### WHAT YOU HAVE TO DO:
Count the lines in the records below that contain the string "Cosmos". Give only the number.

### RECORDED DATA:

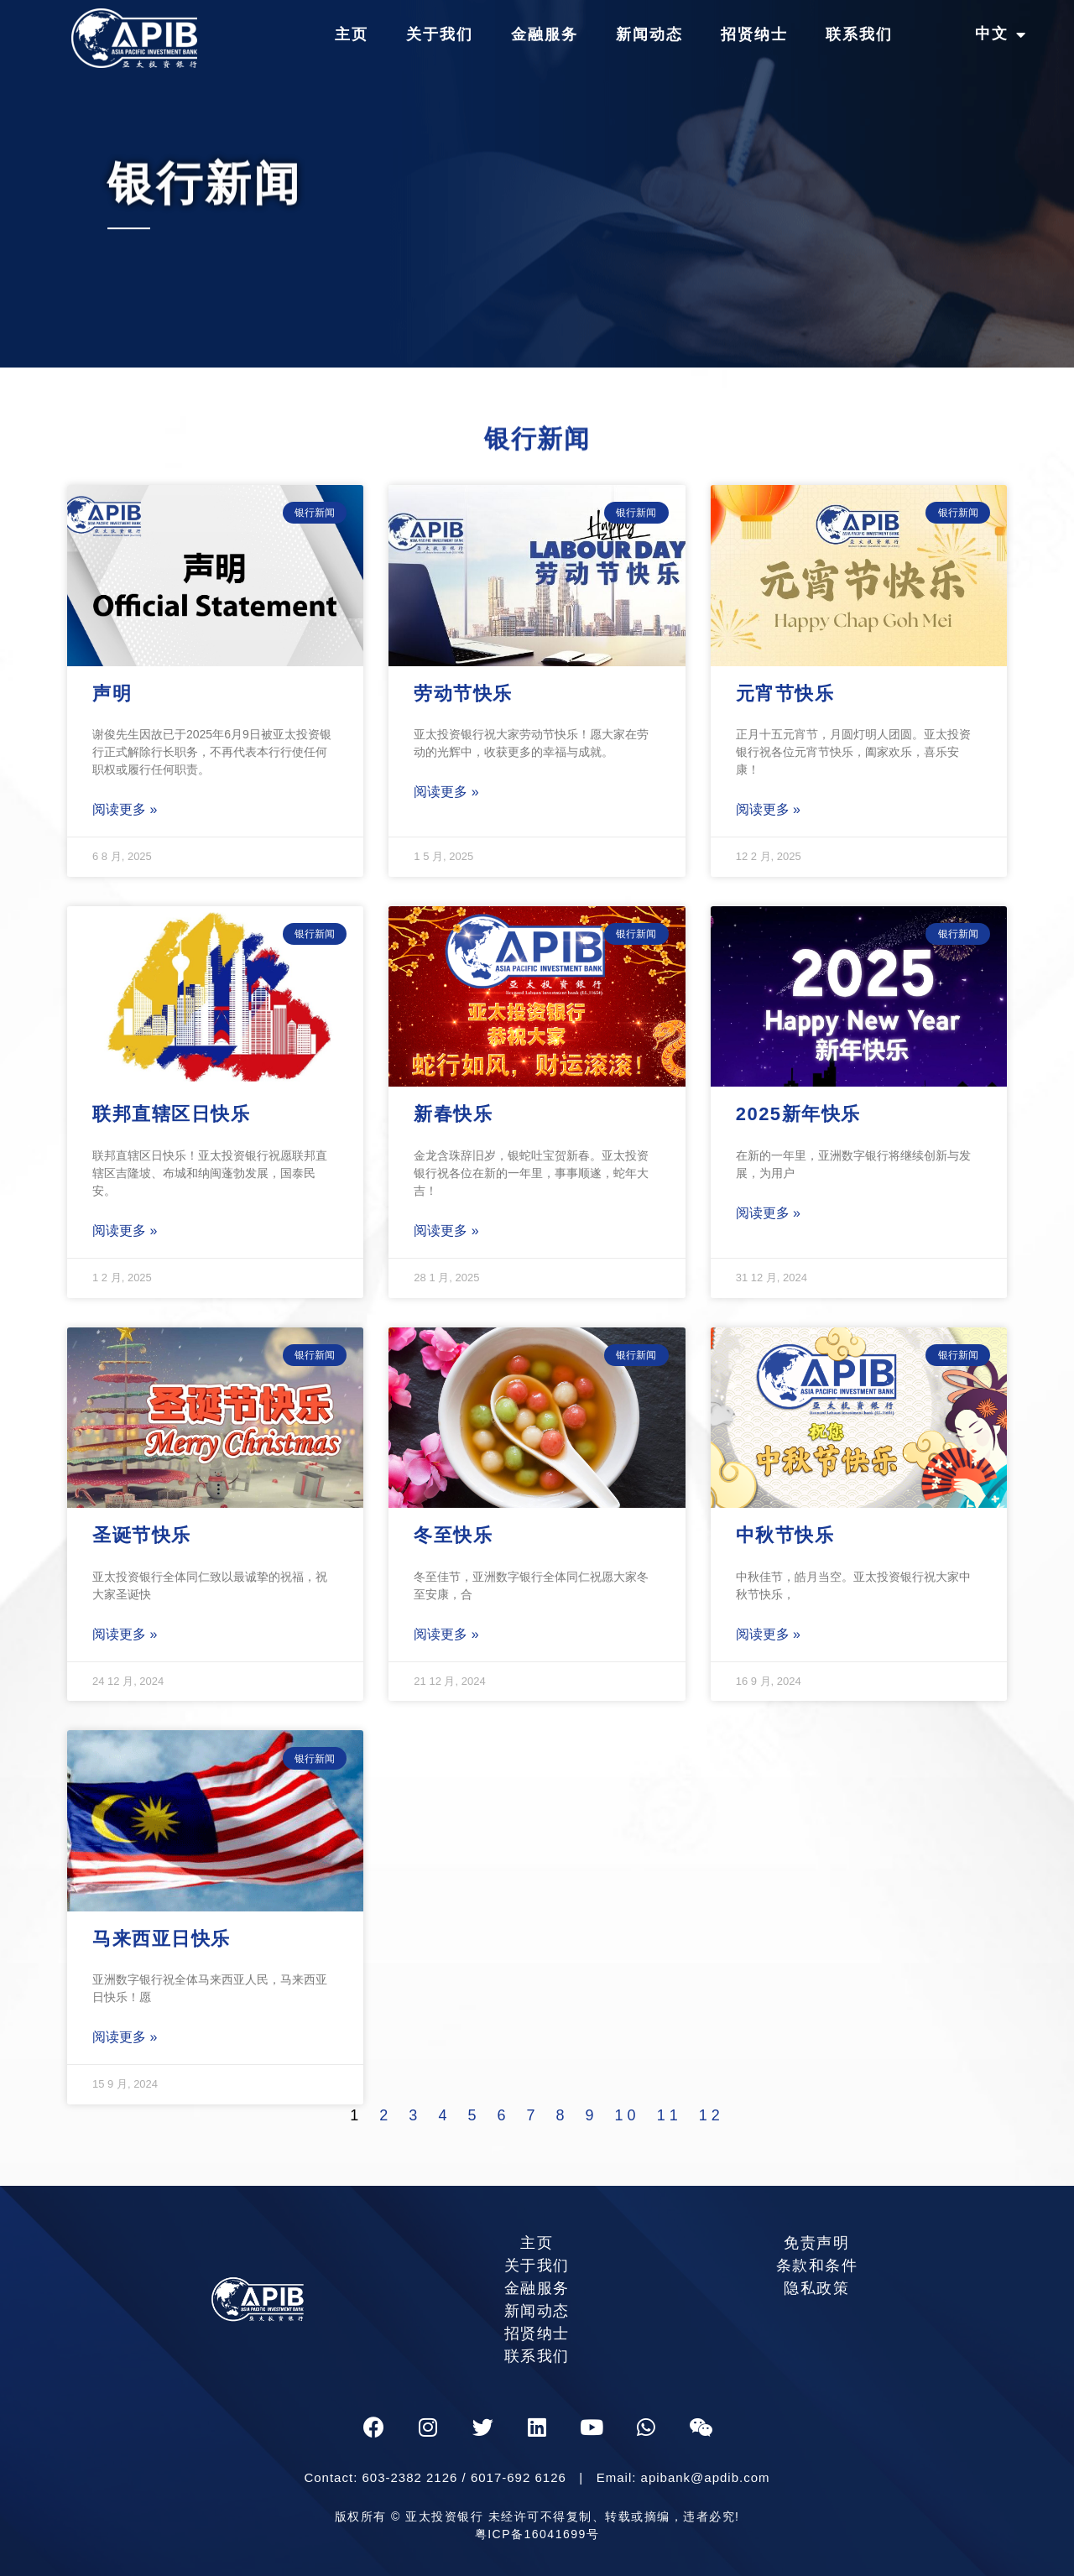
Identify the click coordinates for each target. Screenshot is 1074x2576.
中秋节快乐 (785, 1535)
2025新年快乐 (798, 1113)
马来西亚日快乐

==

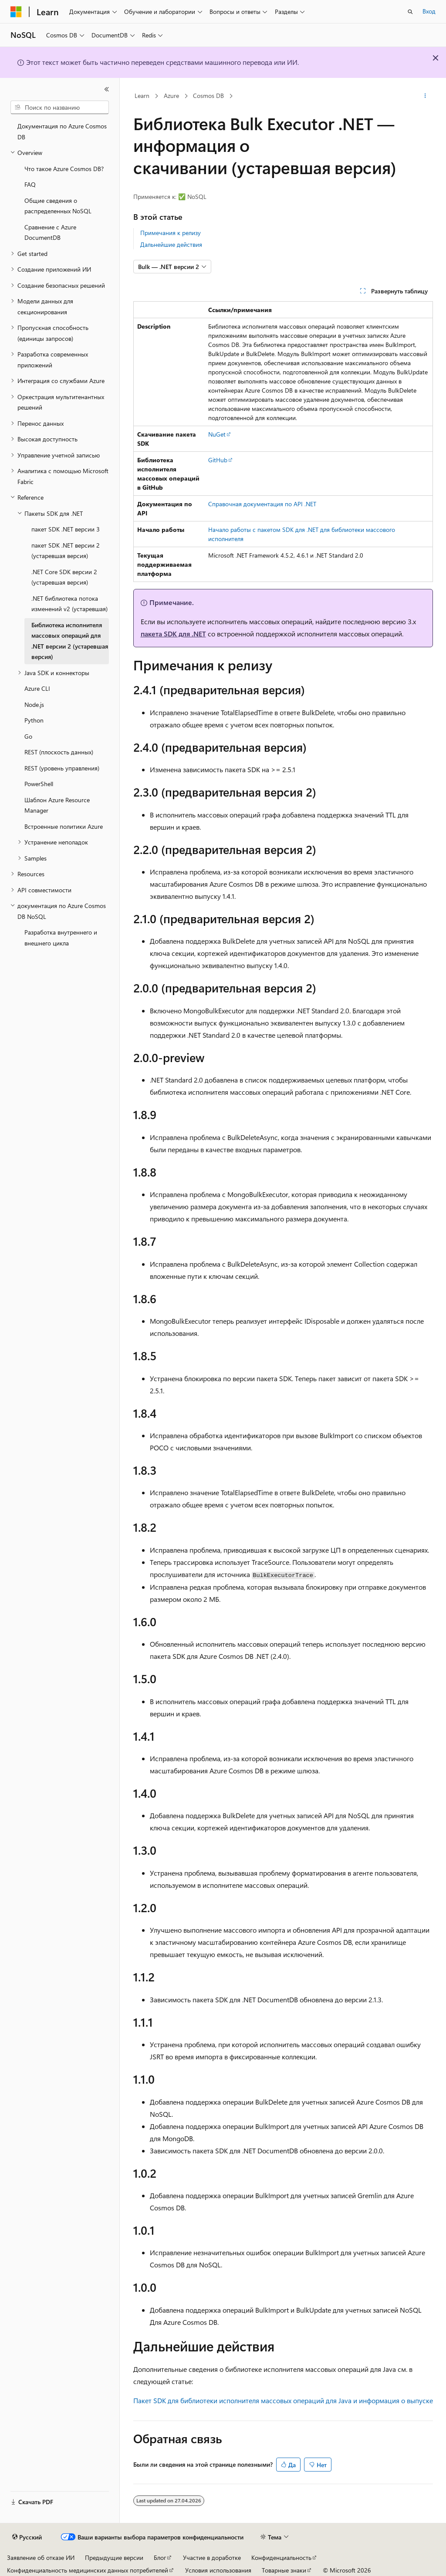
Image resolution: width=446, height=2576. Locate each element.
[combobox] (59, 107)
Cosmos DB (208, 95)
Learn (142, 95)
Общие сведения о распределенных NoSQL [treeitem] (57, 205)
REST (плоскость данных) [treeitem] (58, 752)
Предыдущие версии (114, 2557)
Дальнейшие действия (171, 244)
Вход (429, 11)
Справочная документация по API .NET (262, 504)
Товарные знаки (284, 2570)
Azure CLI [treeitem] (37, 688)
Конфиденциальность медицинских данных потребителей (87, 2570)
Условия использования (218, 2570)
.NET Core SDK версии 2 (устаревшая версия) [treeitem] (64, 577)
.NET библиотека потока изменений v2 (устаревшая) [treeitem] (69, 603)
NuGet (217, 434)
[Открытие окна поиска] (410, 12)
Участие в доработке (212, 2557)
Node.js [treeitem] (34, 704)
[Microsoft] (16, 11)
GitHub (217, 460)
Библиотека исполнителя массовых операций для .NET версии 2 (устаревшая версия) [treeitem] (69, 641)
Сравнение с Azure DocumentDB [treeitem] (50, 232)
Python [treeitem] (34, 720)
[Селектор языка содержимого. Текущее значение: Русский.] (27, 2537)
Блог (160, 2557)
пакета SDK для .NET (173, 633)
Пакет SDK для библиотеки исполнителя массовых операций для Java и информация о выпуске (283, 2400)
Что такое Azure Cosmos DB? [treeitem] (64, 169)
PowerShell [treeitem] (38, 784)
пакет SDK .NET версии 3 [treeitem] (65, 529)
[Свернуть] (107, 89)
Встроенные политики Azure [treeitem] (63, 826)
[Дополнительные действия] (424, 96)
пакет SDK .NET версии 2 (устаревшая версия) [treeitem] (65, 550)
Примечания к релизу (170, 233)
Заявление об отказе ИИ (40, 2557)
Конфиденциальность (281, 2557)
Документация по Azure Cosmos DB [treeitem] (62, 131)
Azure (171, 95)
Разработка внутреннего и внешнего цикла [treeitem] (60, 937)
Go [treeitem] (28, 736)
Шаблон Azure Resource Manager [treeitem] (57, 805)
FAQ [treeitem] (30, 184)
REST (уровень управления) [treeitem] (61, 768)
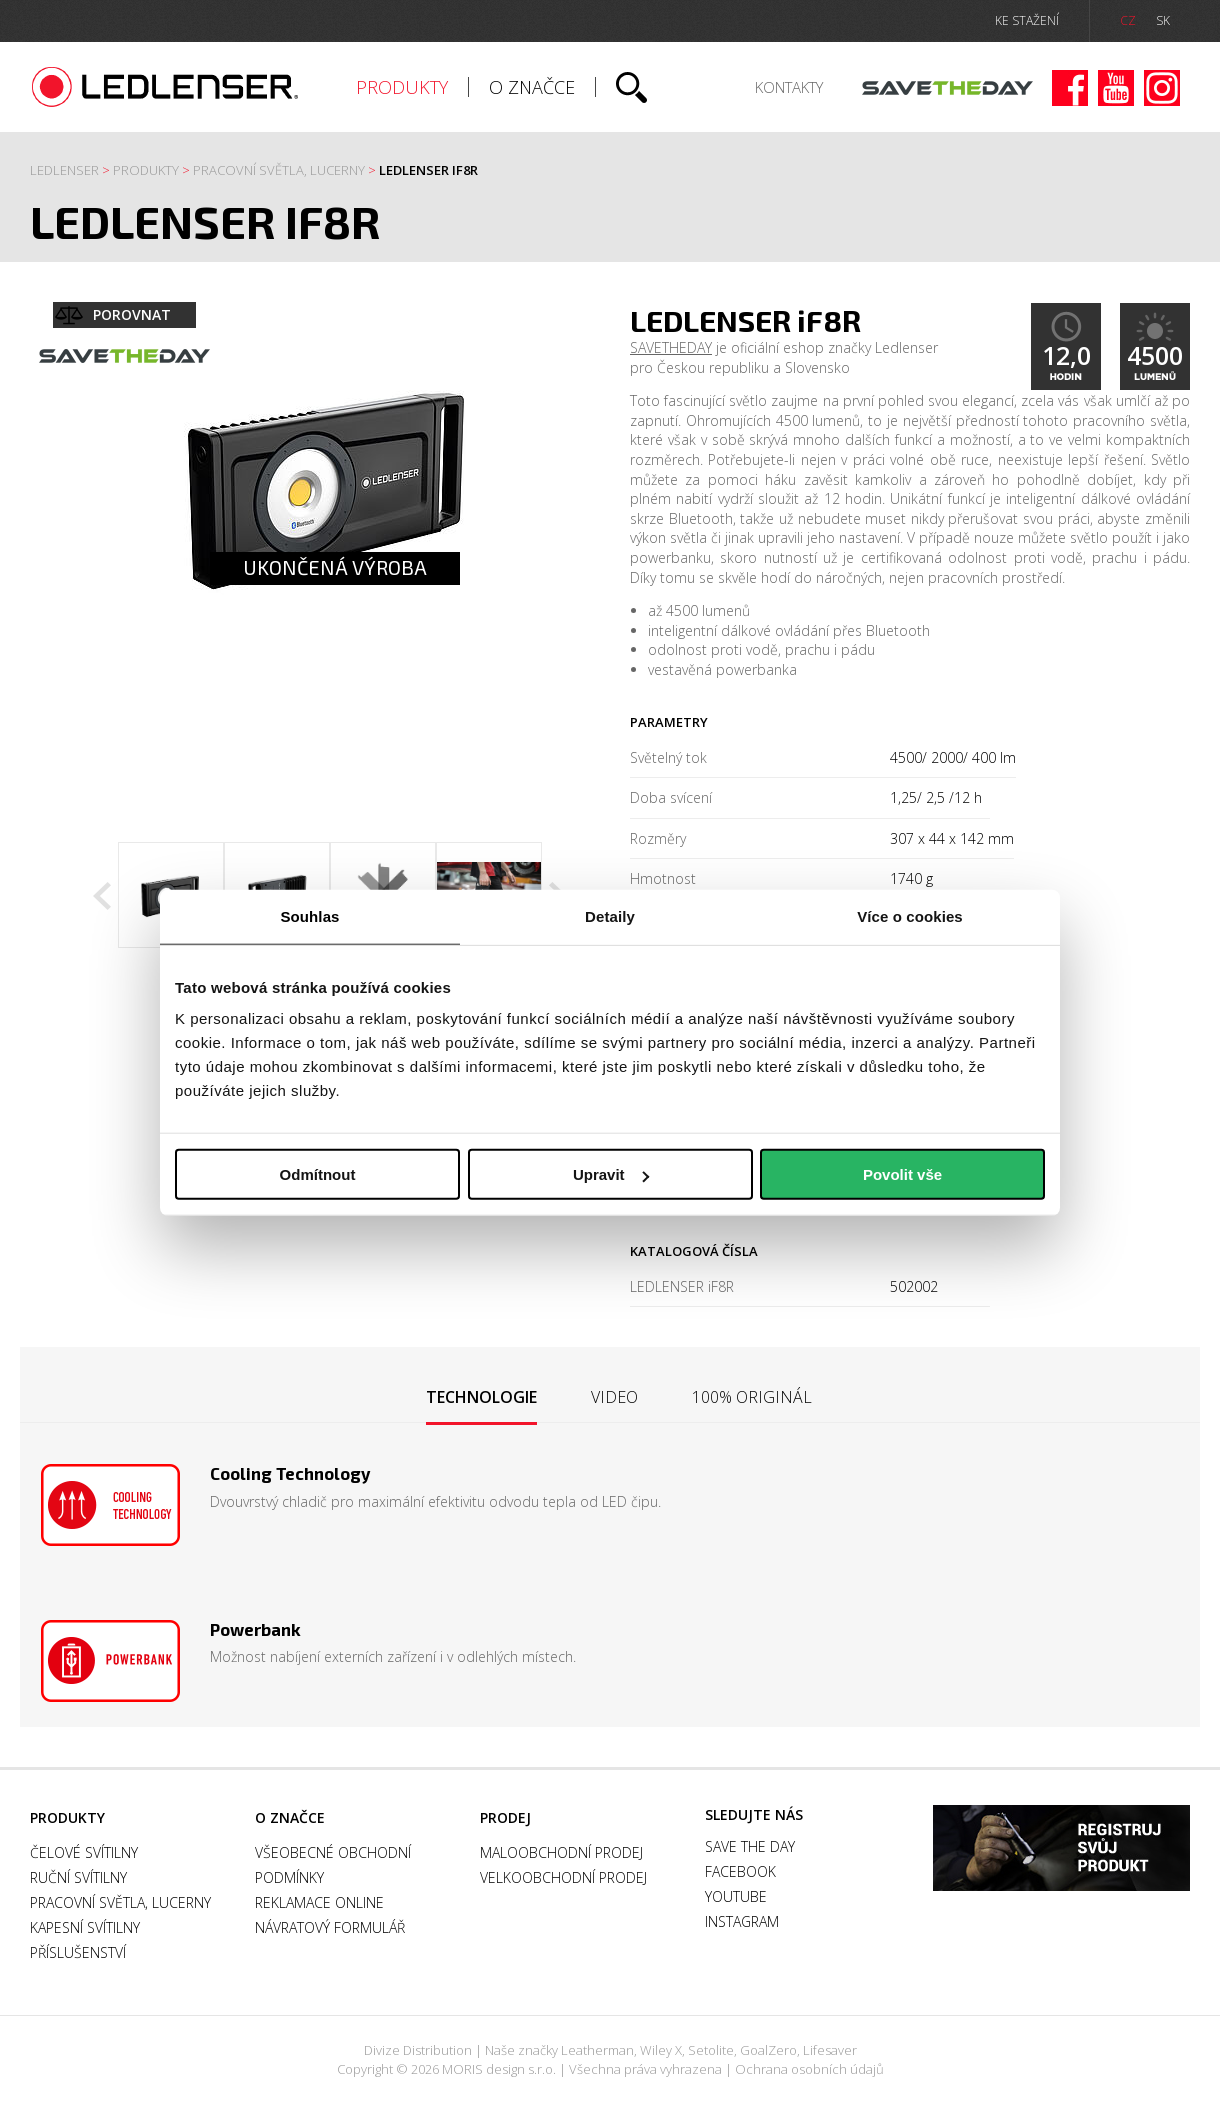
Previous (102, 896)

### TASK SOLUTION:
3